▶ _WHAT THE EXERCISE ASKS_: Copy the rows below word for word, from the line with "Click the max flavors slider handle" to the line with "The width and height of the screenshot is (1024, 768).", including both of those lines.

──────────

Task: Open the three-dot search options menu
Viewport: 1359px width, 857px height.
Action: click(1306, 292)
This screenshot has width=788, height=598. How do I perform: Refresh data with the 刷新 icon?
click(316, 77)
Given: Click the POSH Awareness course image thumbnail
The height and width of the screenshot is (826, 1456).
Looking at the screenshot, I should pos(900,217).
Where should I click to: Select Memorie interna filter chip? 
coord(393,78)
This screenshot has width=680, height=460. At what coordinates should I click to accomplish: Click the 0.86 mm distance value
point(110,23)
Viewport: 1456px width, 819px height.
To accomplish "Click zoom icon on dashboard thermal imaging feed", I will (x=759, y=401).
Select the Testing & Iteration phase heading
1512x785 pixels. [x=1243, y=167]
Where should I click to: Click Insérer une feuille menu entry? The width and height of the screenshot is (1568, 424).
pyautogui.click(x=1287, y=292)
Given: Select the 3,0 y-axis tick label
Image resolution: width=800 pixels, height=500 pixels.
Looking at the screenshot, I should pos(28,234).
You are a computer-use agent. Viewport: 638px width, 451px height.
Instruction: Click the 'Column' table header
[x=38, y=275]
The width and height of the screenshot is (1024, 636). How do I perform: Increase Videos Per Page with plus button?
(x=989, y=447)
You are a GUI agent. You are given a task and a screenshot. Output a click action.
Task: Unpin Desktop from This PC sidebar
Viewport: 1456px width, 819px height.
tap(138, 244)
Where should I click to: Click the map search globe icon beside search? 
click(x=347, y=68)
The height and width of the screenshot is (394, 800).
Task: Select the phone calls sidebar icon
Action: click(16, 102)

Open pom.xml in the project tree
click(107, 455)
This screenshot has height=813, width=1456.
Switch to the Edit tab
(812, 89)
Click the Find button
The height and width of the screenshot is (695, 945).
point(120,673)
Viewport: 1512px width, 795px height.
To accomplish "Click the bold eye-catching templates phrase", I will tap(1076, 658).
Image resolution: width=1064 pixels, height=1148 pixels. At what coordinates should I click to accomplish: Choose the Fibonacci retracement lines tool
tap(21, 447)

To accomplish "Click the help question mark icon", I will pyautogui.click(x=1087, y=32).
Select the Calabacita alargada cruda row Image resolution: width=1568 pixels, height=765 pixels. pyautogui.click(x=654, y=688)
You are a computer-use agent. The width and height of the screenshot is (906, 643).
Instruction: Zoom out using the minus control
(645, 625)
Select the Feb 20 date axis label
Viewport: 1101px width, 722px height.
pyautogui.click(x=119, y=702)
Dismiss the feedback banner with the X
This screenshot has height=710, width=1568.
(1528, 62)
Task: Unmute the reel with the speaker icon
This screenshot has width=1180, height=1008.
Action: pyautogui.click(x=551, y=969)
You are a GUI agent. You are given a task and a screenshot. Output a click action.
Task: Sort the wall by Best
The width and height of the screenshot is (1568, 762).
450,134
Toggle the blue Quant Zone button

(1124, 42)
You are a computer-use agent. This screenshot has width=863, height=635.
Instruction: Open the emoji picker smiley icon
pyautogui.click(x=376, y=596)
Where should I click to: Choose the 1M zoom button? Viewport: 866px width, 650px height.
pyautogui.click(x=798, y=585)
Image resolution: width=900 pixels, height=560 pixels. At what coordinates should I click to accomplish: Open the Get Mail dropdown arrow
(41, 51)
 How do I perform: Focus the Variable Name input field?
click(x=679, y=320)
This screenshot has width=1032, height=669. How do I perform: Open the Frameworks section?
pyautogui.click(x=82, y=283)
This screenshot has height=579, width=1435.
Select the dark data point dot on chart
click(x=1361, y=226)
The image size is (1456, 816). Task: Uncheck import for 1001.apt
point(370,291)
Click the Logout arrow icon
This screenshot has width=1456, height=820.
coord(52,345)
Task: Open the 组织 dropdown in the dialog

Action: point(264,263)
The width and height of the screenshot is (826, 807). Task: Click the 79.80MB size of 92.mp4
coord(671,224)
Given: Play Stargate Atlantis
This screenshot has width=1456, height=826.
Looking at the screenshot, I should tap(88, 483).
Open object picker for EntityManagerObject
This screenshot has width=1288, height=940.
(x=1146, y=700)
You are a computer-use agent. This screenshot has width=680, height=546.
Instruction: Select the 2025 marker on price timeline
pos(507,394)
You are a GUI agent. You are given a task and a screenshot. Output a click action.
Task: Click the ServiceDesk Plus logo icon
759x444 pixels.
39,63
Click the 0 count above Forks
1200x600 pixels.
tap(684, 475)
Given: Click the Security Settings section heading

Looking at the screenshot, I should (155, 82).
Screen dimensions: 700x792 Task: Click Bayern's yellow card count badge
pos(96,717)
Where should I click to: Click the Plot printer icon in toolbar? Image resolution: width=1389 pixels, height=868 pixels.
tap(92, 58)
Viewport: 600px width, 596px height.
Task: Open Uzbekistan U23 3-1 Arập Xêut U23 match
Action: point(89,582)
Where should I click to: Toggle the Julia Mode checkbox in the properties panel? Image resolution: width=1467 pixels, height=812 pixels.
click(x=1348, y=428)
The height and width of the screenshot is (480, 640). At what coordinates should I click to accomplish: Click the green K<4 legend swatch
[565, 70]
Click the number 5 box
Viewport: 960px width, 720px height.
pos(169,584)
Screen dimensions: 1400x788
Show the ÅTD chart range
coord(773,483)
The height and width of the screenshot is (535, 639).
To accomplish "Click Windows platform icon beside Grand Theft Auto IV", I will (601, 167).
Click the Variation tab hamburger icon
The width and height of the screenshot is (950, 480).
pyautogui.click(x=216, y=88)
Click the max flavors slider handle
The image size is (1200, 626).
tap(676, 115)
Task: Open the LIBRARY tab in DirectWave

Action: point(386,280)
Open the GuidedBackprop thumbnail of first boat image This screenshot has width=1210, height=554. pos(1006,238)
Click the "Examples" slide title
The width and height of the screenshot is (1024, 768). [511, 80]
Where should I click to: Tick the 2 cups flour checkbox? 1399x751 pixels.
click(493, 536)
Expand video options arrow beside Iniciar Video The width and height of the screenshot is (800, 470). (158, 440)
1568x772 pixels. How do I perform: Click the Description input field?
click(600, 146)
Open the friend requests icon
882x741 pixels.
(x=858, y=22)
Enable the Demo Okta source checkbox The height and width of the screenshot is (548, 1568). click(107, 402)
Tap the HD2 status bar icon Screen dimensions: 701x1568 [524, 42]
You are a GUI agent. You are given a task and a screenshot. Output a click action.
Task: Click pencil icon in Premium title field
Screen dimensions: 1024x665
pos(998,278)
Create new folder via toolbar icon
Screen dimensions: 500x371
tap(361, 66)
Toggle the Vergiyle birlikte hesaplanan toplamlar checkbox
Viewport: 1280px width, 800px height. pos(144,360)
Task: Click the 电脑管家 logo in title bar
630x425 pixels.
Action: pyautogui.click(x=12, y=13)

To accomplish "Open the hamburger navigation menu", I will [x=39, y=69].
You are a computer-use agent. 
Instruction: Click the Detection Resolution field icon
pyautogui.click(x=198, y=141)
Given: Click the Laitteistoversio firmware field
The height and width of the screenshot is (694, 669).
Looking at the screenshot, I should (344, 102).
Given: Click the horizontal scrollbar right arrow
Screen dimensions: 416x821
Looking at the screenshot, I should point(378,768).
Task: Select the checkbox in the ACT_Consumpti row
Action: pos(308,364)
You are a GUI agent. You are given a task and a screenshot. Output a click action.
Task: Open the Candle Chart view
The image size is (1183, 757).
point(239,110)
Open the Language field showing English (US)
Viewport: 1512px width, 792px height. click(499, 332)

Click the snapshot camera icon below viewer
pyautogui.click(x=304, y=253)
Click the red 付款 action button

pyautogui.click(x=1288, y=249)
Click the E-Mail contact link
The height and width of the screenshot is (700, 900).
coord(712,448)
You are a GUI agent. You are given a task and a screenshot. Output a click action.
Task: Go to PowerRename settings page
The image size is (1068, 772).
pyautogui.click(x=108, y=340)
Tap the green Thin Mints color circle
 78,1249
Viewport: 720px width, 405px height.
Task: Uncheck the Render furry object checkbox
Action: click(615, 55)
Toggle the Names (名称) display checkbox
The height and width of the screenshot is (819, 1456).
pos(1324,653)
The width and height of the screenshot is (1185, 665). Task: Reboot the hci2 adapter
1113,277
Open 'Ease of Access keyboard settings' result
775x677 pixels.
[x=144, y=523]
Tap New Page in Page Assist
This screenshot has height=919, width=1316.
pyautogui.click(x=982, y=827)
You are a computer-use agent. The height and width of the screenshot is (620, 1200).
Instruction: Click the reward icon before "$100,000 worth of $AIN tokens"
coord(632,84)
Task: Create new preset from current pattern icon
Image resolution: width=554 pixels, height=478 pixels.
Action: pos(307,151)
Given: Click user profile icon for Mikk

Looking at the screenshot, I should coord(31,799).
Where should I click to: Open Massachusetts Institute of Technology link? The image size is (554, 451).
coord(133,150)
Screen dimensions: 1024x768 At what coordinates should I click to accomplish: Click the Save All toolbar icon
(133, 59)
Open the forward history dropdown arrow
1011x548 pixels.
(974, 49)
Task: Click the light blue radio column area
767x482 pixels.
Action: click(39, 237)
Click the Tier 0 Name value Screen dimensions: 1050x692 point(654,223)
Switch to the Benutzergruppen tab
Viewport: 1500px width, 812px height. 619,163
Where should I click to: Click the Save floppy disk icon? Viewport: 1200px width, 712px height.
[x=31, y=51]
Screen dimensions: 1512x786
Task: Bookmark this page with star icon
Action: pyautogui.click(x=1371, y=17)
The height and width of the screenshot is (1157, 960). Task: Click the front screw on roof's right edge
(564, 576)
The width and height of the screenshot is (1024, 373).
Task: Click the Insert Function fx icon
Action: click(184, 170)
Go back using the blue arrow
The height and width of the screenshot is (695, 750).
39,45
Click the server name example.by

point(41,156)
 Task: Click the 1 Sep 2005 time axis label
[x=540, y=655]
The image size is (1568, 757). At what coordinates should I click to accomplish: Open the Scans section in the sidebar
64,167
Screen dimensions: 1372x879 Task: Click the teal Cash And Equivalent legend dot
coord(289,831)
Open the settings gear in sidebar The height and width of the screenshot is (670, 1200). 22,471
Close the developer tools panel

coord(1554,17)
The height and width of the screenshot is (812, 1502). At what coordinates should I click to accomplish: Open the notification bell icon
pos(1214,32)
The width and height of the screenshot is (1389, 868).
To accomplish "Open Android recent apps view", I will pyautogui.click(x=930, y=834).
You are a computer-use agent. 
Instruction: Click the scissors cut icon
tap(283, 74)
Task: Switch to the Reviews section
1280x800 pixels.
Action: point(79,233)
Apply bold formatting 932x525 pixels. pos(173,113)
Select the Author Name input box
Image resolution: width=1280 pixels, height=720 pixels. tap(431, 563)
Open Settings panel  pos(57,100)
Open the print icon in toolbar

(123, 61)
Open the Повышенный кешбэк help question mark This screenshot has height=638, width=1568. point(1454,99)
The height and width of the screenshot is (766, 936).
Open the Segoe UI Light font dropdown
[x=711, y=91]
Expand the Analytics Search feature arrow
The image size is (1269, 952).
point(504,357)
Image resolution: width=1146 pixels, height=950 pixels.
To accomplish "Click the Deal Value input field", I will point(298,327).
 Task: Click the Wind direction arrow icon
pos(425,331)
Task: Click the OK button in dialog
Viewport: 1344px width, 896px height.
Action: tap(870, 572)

──────────

▶ _FINISHED ANSWER_:
Click the max flavors slider handle
The image size is (1200, 626).
tap(676, 115)
Task: Open the LIBRARY tab in DirectWave

Action: point(386,280)
Open the GuidedBackprop thumbnail of first boat image This screenshot has width=1210, height=554. pos(1006,238)
Click the "Examples" slide title
The width and height of the screenshot is (1024, 768). [511, 80]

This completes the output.